* REQUIREMENT
Every line below should be repeated exactly as written.

* TASK DATA

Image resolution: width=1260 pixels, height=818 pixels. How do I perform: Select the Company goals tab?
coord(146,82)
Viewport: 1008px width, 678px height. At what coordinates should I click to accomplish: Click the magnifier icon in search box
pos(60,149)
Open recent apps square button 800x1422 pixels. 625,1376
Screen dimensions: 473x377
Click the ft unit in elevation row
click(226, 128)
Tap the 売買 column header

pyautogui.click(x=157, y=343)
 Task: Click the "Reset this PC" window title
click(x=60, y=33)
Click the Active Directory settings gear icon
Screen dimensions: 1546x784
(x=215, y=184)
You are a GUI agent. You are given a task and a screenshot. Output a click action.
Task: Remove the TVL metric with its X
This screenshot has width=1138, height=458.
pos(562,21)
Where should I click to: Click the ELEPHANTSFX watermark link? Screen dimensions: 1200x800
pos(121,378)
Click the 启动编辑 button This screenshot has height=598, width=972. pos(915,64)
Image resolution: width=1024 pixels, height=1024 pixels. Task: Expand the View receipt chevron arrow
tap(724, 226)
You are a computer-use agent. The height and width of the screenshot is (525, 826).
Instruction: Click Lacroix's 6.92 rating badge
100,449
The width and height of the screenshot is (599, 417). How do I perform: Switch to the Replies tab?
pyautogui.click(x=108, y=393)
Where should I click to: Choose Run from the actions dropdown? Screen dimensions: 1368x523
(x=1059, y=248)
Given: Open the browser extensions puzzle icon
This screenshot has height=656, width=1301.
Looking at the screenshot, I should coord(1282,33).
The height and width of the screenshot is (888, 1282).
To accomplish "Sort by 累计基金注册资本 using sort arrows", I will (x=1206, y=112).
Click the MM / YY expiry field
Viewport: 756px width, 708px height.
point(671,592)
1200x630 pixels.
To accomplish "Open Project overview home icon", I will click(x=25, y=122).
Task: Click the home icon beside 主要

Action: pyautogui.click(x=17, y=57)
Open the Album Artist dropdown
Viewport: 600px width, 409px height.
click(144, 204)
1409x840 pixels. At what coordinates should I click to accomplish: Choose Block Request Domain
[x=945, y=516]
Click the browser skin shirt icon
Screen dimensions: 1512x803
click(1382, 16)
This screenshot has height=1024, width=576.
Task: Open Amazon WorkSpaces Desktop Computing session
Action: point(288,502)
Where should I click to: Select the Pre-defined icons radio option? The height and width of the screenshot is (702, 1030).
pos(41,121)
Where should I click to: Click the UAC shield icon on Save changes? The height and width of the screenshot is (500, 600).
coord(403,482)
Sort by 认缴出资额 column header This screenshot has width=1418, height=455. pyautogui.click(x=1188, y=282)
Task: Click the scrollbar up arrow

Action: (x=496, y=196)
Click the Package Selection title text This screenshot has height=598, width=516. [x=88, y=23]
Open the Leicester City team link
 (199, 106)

* RESPONSE AREA
Image resolution: width=1260 pixels, height=818 pixels. How do I perform: Select the Company goals tab?
coord(146,82)
Viewport: 1008px width, 678px height. At what coordinates should I click to accomplish: Click the magnifier icon in search box
pos(60,149)
Open recent apps square button 800x1422 pixels. 625,1376
Screen dimensions: 473x377
Click the ft unit in elevation row
click(226, 128)
Tap the 売買 column header

pyautogui.click(x=157, y=343)
 Task: Click the "Reset this PC" window title
click(x=60, y=33)
Click the Active Directory settings gear icon
Screen dimensions: 1546x784
(x=215, y=184)
You are a GUI agent. You are given a task and a screenshot. Output a click action.
Task: Remove the TVL metric with its X
This screenshot has width=1138, height=458.
pos(562,21)
Where should I click to: Click the ELEPHANTSFX watermark link? Screen dimensions: 1200x800
pos(121,378)
Click the 启动编辑 button This screenshot has height=598, width=972. pos(915,64)
Image resolution: width=1024 pixels, height=1024 pixels. Task: Expand the View receipt chevron arrow
tap(724, 226)
You are a computer-use agent. The height and width of the screenshot is (525, 826).
Instruction: Click Lacroix's 6.92 rating badge
100,449
The width and height of the screenshot is (599, 417). How do I perform: Switch to the Replies tab?
pyautogui.click(x=108, y=393)
Where should I click to: Choose Run from the actions dropdown? Screen dimensions: 1368x523
(x=1059, y=248)
Given: Open the browser extensions puzzle icon
This screenshot has height=656, width=1301.
Looking at the screenshot, I should coord(1282,33).
The height and width of the screenshot is (888, 1282).
To accomplish "Sort by 累计基金注册资本 using sort arrows", I will (x=1206, y=112).
Click the MM / YY expiry field
Viewport: 756px width, 708px height.
point(671,592)
1200x630 pixels.
To accomplish "Open Project overview home icon", I will click(x=25, y=122).
Task: Click the home icon beside 主要

Action: pyautogui.click(x=17, y=57)
Open the Album Artist dropdown
Viewport: 600px width, 409px height.
click(144, 204)
1409x840 pixels. At what coordinates should I click to accomplish: Choose Block Request Domain
[x=945, y=516]
Click the browser skin shirt icon
Screen dimensions: 1512x803
click(1382, 16)
This screenshot has height=1024, width=576.
Task: Open Amazon WorkSpaces Desktop Computing session
Action: point(288,502)
Where should I click to: Select the Pre-defined icons radio option? The height and width of the screenshot is (702, 1030).
pos(41,121)
Where should I click to: Click the UAC shield icon on Save changes? The height and width of the screenshot is (500, 600).
coord(403,482)
Sort by 认缴出资额 column header This screenshot has width=1418, height=455. pyautogui.click(x=1188, y=282)
Task: Click the scrollbar up arrow

Action: (x=496, y=196)
Click the Package Selection title text This screenshot has height=598, width=516. [x=88, y=23]
Open the Leicester City team link
 (199, 106)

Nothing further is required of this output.